A short is a completely different matter. Here, you bet on the decline. The mechanics are more complex: you borrow an asset from the exchange, immediately sell it at the current price, wait for the price to fall, then buy it back cheaper and return it to the exchange. The difference in price is your profit. Say you're confident that Bitcoin will drop from $61,000 to $59,000. You borrow 1 BTC, sell it at the current rate, then buy it back at $59,000 and return it. Two thousand dollars minus fees is your profit. The name "short" (short — short) came about because these operations usually last less and require quick decisions.
On the exchange, all this happens automatically — the user just needs to press two buttons. No magic.
Now about bulls and bears. Bulls are traders who believe in market growth and open long positions. They push demand upward, symbolically "raising prices with their horns." Bears, on the other hand, expect a decline and open shorts, selling assets and thus putting downward pressure on the price. A bullish market is characterized by overall growth, while a bearish one is marked by declining quotes.
Hedging is a way to protect against risk. Imagine: you bought two bitcoins expecting growth but are not 100% sure. To hedge, you simultaneously open a short on one bitcoin. If the price rises from $30,000 to $40,000, your profit will be (2-1) * $10,000 = $10,000. If it drops to $25,000, the loss will be only (2-1) * (-$5,000) = -$5,000 instead of a full loss. Hedging reduced losses by half, but potential gains also decreased. An important point: if you open two positions of the same size, the profit from one simply offsets the loss of the other, plus you have to pay fees. It results in a loss, not protection.

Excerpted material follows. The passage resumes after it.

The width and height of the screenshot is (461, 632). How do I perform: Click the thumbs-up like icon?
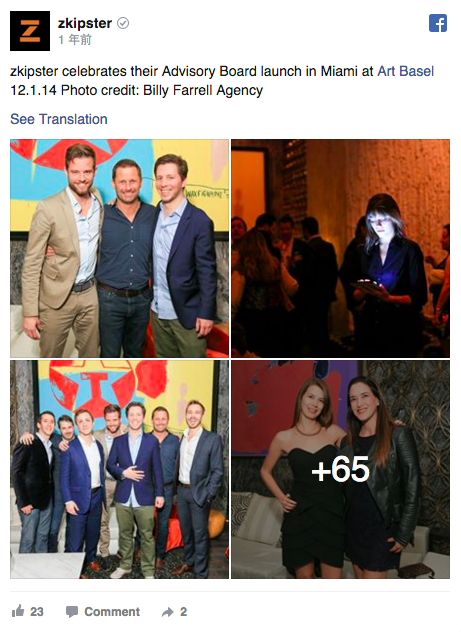point(18,611)
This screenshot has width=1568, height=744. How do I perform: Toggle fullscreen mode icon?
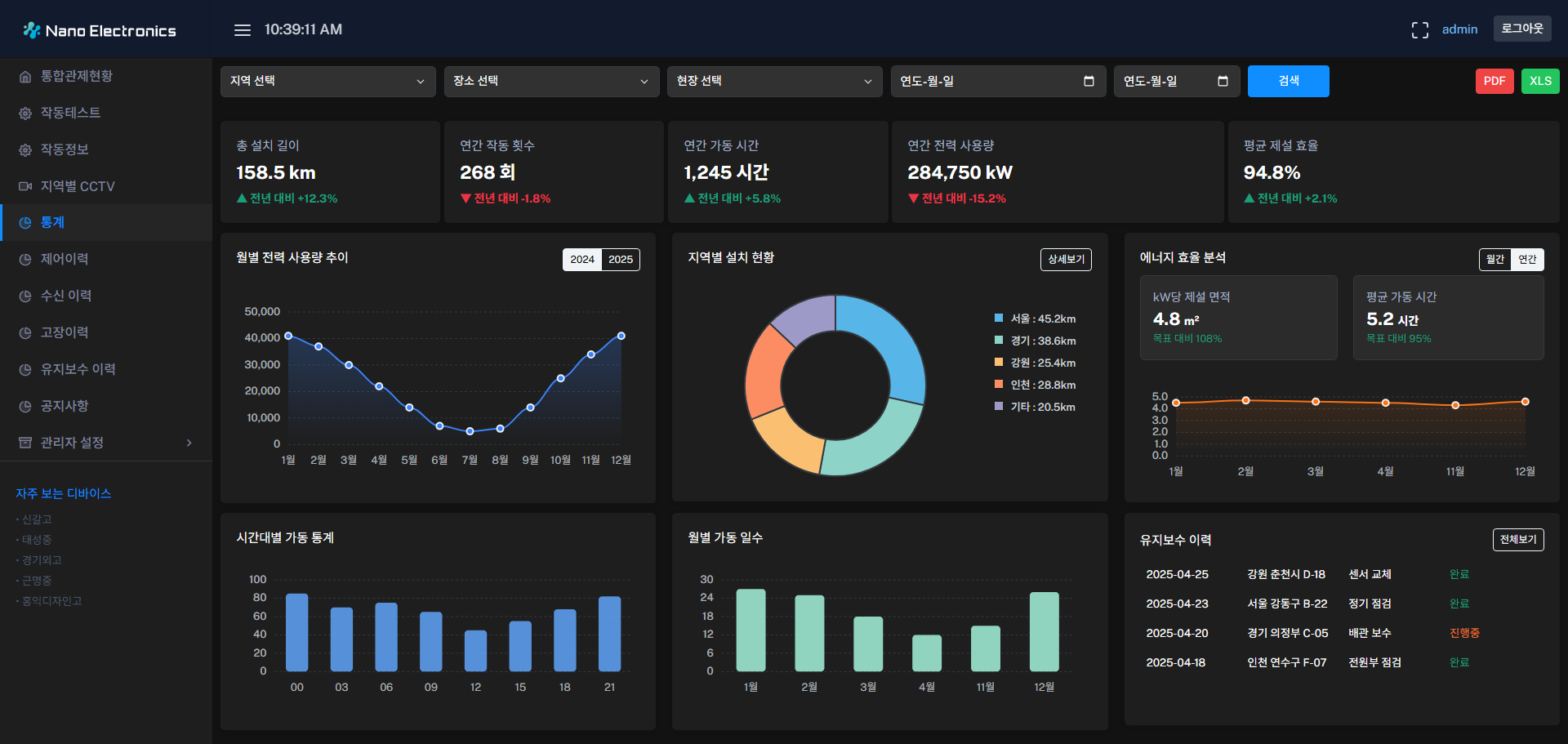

To open longs and shorts, futures are most often used — derivative instruments that allow earning from price movements without owning the actual asset. In crypto, there are two types: perpetual contracts (no expiration date, you can hold the position as long as you want) and settlement contracts (you receive only the price difference, not the actual asset). For longs, buy-futures are used; for shorts, sell-futures. By the way, holding a position every few hours incurs a funding fee.
There is a risk of liquidation. If the price suddenly moves in the wrong direction and the margin (collateral) is insufficient, the exchange will first send a margin call — a request to top up the account. If you don’t do it, the position will be automatically closed at a loss. Good risk management and constant monitoring of open positions help avoid this.
Regarding the pros and cons: longs are easier to understand because it’s just buying. Shorts are more complex logically, and declines usually happen faster and more unpredictably than growth. Most traders use leverage to increase profits, but remember — it works both ways. Borrowed funds increase not only gains but also the risk of losses. You must constantly monitor your margin level.
In conclusion: a long is a bet on growth, a short on decline. Based on the position you choose, you are classified as a bull or a bear. Futures allow earning from speculation without owning the asset and using leverage. But don’t forget, higher potential profits come with greater risks. These are tools that must be respected and used consciously.